Roberts, Edmund

Born: 1785 Farmington, New Hampshire

Died: 1847-03-28 Springfield, Illinois

Flourished: 1832-1847 Springfield, Illinois

Having moved to western Pennsylvania as a young man, in 1810, Roberts concluded a flatboat voyage down the Ohio River by settling first in Ste. Genevieve, Missouri, and soon afterward at Kaskaskia, which was then the capital of Illinois. Roberts engaged in the mercantile business with Thomas Mather and James L. Lamb, which frequently took him back to the eastern states. On one of those trips in 1819, in Mt. Pleasant, Pennsylvania, he married his business partner's sister, Susan Lamb, and together they had eight children. In 1832, Roberts moved his family to Springfield, Illinois. He served as a commissioner for the Illinois & Michigan Canal and the State Bank of Illinois, and he sat on the Board of Trustees of McKendree College. In 1837, Roberts was one of the prominent citizens who pledged funding to secure the move of the state capital from Vandalia to Springfield.
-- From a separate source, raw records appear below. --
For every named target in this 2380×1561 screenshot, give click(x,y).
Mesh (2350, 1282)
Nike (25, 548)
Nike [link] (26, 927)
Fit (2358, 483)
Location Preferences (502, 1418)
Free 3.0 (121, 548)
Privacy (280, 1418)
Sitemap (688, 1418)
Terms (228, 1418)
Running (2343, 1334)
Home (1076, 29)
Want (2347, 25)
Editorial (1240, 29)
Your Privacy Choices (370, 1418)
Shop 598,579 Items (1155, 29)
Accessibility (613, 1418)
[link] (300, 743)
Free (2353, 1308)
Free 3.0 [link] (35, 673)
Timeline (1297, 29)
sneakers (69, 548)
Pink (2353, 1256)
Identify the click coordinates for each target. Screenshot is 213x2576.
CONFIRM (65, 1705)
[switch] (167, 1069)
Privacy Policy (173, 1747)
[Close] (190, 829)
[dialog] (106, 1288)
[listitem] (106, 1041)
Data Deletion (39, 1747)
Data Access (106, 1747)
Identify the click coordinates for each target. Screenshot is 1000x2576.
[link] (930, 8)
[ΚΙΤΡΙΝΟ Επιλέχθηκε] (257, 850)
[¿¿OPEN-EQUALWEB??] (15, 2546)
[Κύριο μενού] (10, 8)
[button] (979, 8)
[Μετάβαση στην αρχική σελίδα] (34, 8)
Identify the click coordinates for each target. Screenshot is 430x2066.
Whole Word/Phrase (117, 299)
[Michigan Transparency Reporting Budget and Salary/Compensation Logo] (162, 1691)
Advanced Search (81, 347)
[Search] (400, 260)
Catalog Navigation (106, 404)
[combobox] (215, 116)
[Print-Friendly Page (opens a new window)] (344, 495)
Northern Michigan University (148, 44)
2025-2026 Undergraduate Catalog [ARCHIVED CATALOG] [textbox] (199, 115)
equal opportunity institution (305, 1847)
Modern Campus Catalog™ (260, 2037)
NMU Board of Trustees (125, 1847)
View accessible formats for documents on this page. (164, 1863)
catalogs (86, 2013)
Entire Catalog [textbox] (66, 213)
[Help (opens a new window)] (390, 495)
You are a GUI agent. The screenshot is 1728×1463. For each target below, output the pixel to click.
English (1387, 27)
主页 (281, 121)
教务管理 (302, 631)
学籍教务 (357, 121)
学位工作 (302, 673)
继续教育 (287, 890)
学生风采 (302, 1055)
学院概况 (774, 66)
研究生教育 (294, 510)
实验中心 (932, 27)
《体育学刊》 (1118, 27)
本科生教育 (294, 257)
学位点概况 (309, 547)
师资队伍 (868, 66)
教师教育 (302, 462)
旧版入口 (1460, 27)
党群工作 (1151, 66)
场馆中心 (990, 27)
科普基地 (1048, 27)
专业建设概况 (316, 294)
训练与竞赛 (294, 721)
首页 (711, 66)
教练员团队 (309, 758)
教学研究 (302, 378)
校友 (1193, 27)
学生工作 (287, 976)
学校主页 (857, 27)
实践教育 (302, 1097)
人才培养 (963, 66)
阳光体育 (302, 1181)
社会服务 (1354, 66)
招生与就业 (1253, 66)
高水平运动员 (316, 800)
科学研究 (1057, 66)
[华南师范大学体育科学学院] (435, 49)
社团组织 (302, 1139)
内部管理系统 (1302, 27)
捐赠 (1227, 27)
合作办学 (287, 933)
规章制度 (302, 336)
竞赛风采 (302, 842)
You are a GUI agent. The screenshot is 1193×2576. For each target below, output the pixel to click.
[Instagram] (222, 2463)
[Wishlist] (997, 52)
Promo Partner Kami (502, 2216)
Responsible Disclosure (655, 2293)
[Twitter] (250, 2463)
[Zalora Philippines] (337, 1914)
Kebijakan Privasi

John Carroll Power and S. A. Power, History of the Early Settlers of Sangamon County, Illinois (Springfield, IL: Edwin A. Wilson, 1876), 620-21; Gravestone, Oak Ridge Cemetery, Springfield, IL; An Act to Incorporate the Subscribers to the Bank of the State of Illinois; Bond of Thomas Mather and Others for the State of Illinois.